Pulmonary Ventilation

• Atmospheric pressure compared to body pressure uses Boyle's Law.
• Volume is inversely proportional to pressure.
• The lungs can be filled using the concepts of volume and atmospheric pressure
• Inhalation: Contracting the diaphragm and intercostal muscles increases volume and decreases pressure.
• Exhalation: Contracting the diaphragm and intercostal muscles decreases volume and increases pressure.

Air Flow

• Air flows from the atmosphere through the nose, nasal cavity, pharynx, larynx, trachea, bronchi, and bronchioles.
• Smallest bronchioles connect to alveoli, where capillary exchange occurs.
• Oxygen deposits into the bloodstream, and carbon dioxide removes it for exhalation.
• Air flows externally from outside to lungs, and internally from the capillary to cells and tissues.

Gas Transport

• Oxygen binds to heme in hemoglobin, changing its shape.
• Carbon dioxide binds to globin in hemoglobin, which also changes its shape.
• Carbon dioxide transforms into carbonic acid in the plasma and dissolves within the plasma.

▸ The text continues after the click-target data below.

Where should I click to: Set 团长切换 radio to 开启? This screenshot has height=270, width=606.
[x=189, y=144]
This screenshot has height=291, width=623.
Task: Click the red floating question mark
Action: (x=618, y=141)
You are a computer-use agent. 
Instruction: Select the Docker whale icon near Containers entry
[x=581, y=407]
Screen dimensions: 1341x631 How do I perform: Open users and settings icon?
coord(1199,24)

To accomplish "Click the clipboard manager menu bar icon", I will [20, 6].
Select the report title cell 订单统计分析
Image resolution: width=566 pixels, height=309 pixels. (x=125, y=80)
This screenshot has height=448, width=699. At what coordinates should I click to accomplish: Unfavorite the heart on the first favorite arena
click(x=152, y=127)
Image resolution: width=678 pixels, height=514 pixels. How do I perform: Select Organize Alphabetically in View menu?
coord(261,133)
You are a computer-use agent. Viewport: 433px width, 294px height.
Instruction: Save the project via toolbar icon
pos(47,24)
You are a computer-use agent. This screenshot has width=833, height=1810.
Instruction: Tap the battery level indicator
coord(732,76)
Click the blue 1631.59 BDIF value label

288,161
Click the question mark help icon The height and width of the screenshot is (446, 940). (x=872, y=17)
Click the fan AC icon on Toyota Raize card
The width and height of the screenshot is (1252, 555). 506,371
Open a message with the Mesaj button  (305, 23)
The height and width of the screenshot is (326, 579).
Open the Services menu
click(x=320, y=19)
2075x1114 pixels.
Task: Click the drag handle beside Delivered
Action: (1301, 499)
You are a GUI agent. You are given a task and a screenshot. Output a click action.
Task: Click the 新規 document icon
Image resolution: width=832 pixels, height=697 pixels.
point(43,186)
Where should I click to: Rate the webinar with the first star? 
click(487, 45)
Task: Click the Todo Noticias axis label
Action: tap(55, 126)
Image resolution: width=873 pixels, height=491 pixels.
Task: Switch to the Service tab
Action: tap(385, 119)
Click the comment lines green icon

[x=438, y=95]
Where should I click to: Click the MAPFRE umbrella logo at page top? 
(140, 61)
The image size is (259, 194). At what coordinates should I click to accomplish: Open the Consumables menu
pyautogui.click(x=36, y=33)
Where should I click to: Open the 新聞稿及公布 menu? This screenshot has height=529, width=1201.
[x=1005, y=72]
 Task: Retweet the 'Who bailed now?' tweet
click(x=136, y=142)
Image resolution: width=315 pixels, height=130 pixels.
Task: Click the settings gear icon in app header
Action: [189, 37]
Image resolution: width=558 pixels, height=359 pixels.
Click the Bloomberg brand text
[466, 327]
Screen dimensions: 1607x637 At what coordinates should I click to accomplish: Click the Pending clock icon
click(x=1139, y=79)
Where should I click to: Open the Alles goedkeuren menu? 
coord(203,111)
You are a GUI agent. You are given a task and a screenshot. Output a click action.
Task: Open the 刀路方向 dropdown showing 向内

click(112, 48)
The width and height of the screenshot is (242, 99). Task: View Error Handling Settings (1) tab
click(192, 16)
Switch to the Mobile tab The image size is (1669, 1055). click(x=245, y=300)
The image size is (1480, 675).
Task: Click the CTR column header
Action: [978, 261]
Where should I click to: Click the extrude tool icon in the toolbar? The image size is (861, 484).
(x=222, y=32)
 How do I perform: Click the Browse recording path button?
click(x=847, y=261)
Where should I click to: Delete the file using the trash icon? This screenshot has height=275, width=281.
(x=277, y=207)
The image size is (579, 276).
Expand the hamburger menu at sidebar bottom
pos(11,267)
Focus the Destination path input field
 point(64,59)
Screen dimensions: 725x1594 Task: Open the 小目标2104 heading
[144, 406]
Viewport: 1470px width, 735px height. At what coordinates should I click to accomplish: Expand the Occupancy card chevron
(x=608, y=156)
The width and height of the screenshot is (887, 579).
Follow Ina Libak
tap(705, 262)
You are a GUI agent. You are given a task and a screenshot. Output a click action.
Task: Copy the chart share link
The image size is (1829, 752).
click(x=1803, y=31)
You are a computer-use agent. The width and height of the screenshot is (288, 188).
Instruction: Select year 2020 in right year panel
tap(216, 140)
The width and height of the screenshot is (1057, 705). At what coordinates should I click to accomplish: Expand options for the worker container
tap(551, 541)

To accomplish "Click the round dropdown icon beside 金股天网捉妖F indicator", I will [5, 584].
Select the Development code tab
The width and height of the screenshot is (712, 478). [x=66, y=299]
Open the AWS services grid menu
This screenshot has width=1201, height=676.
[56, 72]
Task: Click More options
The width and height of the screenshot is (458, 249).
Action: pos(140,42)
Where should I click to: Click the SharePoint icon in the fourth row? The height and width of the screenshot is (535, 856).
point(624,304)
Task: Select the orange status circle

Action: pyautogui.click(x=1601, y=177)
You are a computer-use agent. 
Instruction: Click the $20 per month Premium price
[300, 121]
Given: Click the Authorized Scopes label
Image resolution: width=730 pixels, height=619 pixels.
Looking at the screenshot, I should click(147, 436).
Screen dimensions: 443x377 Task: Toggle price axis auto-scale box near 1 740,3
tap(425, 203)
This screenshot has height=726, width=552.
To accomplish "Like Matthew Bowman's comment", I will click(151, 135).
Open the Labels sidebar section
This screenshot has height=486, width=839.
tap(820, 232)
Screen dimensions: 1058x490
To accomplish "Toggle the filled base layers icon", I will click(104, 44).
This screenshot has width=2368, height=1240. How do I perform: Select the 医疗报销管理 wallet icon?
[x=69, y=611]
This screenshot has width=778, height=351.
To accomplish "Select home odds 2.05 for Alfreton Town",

Hypercapnia and Hypocapnia

• Stimulus: High carbon dioxide levels (hypercapnia) or low carbon dioxide levels (hypocapnia).
• Receptor: Chemoreceptors in arteries and the medulla oblongata detect carbon dioxide levels.
• Brain: The control center.
• Effector: Respiratory muscles are stimulated or inhibited.
• Stimulating respiratory muscles increases the respiratory rate. Inhibiting respiratory muscles decreases the respiratory rate.
• This negates the stimulus (negative feedback).
• Result: Exhaling carbon dioxide or maintaining carbon dioxide, achieving homeostasis.

Digestive Tract

• Bolus enters through the mouth.
• Teeth aid in mastication (chewing).
• The tongue moves the bolus down
• Amylase, from salivary glands, breaks down carbohydrates.
• The bolus passes through the pharynx and esophagus to the stomach, which secretes digestive juices.
• Peristalsis is muscle contraction where things get pushed down
• Chyme enters the small intestine.
• Large intestines pulls digestive enymes from the liver and pancreas, there is a majority of water absorbtion
• Bulk goes to the intestines(large) which perform more absorption; waste;

Peristalsis

• Circular muscles behind the bolus contract.
• Longitudinal muscles ahead of the bolus contract.
• Waves of circular and longitudinal muscles force the bolus forward.

Deglutition (Swallowing)

• Includes the buccal, pharyngeal, and esophageal phases.
• Buccal: Mouth retracts tongue, and the soft palate + uvula seal off the nasopharynx.
• Pharyngeal: Epiglottis collapses, laryngopharynx elevates, and the larynx elevates.
• Esophageal: Peristalsis occurs, and the bolus enters the stomach as the lower esophageal sphincter opens.

Gastric Regulation

• Local response: Distention
• Neural response: Stretch receptors
• Hormonal response: Stimulates G cells
• Gastrin travels through the bloodstream to parietal and chief, reducing pH

Salivary Glands

• Include the parotid, sublingual, and submandibular glands; which all drain into the pharynx.
• The pharynx includes the nasopharynx, oropharynx, and laryngopharynx.
• Pylorus directs to: Duodenum, Jejunum, lleum

Large Intestine

• Includes the cecum, ascending colon, transverse colon, descending colon, sigmoid colon, recum, and anus

Gastric Regulation

• Cephalic Phase: Triggered by seeing, thinking, or smelling food.
• Vagus nerve triggers mucous, parietal, chief, and G cells.
• Parietal cells secrete intrinsic factor & hydrochloric acid.
• Chief cells secrete pepsinogen.
• G cells secrete gastrin.
• Mucous cells secrete mucus.
• Gastric Phase: Local response to distention.
• Intestinal Phase: Lipids & carbs in intestines trigger secretion of CCK & GIP.
• Low pH (<4.5) stimulates secretion of secretin.